Tutorial

Extract text from documents using watsonx.ai TextExtraction API

Quickly make your documents searchable, accessible, and analyzable

By Nidhi Jain

Text extraction is essential for making documents searchable, accessible, and analyzable. It enables automation and seamless integration with business workflows by converting unstructured text into structured data.

Using watsonx.ai TextExtraction API, you can efficiently extract text from PDFs and other highly structured documents. You can extract and convert to a file format that is easier to work with programmatically, such as Markdown or JSON.

To see supported file types and languages see the IBM watsonx documentation.

To be able to use watsonx.ai TextExtraction API, you need to store documents or files in an IBM Cloud Object Storage bucket and then connect watsonx.ai with that bucket.
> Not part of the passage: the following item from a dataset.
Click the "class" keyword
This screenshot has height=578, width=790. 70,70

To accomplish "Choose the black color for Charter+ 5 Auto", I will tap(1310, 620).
In this tutorial, you'll learn two approaches:

User interface
Python code

You will learn how to:

Connect IBM Cloud Object Storage with watsonx.ai
Upload and download files from the Cloud Object Storage bucket
Extract text

Prerequisites

To complete this tutorial, you require an IBM Cloud account with the following service instances:

Cloud Object Storage
wx.ai Runtime

Approach 1: User interface

In this section, you'll learn how to complete the following tasks:

Upload files using UI
Connect watsonx.ai and Cloud Object Storage connection using UI
Text extraction using Python code
Download files using UI

Step 1: Create a task credential

A task credential is an API key that is used to authenticate long-running jobs that are started by steps that you will complete in this section of the tutorial.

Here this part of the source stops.